Written problem
Reproduce the records verbatim, everything from the line containing "Drag the vertical scrollbar in 3D view" down to the line containing "tap(1085, 697)", both of those lines included.

Stored records:
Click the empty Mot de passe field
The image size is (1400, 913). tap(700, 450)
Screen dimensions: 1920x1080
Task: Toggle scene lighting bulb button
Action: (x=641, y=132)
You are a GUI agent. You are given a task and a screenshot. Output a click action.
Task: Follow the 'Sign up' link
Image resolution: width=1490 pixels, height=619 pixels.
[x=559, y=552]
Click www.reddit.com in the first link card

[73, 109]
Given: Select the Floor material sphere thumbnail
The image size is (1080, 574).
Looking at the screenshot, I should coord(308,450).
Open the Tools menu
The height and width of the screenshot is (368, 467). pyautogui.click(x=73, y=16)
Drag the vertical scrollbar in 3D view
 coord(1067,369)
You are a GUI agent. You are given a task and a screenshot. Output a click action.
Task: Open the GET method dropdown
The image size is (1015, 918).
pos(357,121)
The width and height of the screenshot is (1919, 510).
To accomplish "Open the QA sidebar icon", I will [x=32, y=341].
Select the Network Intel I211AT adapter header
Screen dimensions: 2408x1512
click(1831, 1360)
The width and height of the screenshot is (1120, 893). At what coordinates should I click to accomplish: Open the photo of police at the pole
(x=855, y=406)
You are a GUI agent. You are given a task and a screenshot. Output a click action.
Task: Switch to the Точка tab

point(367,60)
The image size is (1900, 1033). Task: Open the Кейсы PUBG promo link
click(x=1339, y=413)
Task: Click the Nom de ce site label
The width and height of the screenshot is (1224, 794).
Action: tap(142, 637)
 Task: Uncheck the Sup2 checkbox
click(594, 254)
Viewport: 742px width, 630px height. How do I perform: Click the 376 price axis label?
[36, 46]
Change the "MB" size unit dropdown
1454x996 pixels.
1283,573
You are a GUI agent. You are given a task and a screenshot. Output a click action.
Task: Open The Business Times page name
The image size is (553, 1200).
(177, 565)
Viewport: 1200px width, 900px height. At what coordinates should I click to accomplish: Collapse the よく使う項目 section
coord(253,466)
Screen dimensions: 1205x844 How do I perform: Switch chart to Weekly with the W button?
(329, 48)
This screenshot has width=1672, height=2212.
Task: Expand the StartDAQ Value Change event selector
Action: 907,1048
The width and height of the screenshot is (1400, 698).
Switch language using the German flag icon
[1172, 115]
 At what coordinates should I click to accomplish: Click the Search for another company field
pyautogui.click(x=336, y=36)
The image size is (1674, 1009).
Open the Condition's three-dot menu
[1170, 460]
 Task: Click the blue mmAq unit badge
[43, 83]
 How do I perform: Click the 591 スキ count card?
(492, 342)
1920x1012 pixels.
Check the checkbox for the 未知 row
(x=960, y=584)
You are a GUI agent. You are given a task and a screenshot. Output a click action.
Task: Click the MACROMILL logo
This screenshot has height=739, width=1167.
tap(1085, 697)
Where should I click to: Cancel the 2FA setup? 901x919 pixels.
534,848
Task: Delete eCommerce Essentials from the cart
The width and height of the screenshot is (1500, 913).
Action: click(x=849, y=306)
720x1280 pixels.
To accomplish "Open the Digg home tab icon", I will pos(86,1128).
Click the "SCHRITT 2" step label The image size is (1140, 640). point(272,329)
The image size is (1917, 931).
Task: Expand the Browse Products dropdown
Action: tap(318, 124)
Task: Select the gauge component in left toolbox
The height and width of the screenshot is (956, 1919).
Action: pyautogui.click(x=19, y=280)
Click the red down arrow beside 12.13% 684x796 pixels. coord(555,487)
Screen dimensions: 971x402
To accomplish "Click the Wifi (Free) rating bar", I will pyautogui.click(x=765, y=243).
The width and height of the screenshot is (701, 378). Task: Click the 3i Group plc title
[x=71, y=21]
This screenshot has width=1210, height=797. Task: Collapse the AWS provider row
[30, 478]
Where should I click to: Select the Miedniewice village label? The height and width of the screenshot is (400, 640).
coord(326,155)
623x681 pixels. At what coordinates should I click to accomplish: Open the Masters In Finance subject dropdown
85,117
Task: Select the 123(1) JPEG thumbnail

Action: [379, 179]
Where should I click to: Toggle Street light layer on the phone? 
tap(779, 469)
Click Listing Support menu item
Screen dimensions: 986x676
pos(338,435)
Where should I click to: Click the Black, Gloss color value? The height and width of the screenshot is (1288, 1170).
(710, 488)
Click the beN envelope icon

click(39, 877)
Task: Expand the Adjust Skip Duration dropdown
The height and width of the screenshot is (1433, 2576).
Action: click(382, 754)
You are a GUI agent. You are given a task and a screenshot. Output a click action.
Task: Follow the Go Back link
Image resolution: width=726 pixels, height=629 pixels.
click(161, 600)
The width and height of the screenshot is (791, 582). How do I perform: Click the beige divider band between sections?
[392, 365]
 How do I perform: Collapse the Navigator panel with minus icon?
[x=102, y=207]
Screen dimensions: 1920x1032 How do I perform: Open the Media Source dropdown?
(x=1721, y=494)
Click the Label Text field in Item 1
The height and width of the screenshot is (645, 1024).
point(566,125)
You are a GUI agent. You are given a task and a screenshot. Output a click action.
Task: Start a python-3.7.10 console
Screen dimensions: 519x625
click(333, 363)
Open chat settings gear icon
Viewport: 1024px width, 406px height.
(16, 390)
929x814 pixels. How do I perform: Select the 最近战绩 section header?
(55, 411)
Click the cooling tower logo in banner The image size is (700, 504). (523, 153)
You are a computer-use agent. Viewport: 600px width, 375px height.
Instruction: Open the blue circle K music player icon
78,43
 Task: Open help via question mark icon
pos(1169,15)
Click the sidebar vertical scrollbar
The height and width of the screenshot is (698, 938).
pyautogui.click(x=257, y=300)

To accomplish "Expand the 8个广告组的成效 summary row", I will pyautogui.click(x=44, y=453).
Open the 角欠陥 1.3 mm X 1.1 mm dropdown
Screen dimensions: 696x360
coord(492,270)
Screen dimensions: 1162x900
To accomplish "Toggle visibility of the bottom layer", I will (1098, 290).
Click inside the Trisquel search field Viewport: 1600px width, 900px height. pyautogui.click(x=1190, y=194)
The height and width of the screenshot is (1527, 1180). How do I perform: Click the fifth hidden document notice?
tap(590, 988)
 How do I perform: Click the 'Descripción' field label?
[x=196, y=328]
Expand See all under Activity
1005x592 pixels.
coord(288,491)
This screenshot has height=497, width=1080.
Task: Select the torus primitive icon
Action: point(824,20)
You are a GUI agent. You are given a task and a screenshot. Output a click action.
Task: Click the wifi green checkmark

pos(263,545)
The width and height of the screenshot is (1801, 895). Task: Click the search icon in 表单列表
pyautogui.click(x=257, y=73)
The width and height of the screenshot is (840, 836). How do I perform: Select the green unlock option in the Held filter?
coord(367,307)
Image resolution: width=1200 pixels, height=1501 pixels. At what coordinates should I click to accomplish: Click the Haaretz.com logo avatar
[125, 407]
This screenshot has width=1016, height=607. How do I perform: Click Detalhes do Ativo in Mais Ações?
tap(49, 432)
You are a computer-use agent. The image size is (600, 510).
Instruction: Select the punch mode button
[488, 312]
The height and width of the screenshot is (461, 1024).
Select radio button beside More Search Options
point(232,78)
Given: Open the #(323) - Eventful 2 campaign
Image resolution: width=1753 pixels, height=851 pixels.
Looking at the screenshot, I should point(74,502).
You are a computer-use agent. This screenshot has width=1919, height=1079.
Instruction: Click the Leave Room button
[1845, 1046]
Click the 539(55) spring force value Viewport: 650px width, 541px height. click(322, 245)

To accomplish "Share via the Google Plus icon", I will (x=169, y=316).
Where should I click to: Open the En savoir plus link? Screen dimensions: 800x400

Task output
Drag the vertical scrollbar in 3D view
 coord(1067,369)
You are a GUI agent. You are given a task and a screenshot. Output a click action.
Task: Open the GET method dropdown
The image size is (1015, 918).
pos(357,121)
The width and height of the screenshot is (1919, 510).
To accomplish "Open the QA sidebar icon", I will [x=32, y=341].
Select the Network Intel I211AT adapter header
Screen dimensions: 2408x1512
click(1831, 1360)
The width and height of the screenshot is (1120, 893). At what coordinates should I click to accomplish: Open the photo of police at the pole
(x=855, y=406)
You are a GUI agent. You are given a task and a screenshot. Output a click action.
Task: Switch to the Точка tab

point(367,60)
The image size is (1900, 1033). Task: Open the Кейсы PUBG promo link
click(x=1339, y=413)
Task: Click the Nom de ce site label
The width and height of the screenshot is (1224, 794).
Action: tap(142, 637)
 Task: Uncheck the Sup2 checkbox
click(594, 254)
Viewport: 742px width, 630px height. How do I perform: Click the 376 price axis label?
[36, 46]
Change the "MB" size unit dropdown
1454x996 pixels.
1283,573
You are a GUI agent. You are given a task and a screenshot. Output a click action.
Task: Open The Business Times page name
The image size is (553, 1200).
(177, 565)
Viewport: 1200px width, 900px height. At what coordinates should I click to accomplish: Collapse the よく使う項目 section
coord(253,466)
Screen dimensions: 1205x844 How do I perform: Switch chart to Weekly with the W button?
(329, 48)
This screenshot has width=1672, height=2212.
Task: Expand the StartDAQ Value Change event selector
Action: 907,1048
The width and height of the screenshot is (1400, 698).
Switch language using the German flag icon
[1172, 115]
 At what coordinates should I click to accomplish: Click the Search for another company field
pyautogui.click(x=336, y=36)
The image size is (1674, 1009).
Open the Condition's three-dot menu
[1170, 460]
 Task: Click the blue mmAq unit badge
[43, 83]
 How do I perform: Click the 591 スキ count card?
(492, 342)
1920x1012 pixels.
Check the checkbox for the 未知 row
(x=960, y=584)
You are a GUI agent. You are given a task and a screenshot. Output a click action.
Task: Click the MACROMILL logo
This screenshot has height=739, width=1167.
tap(1085, 697)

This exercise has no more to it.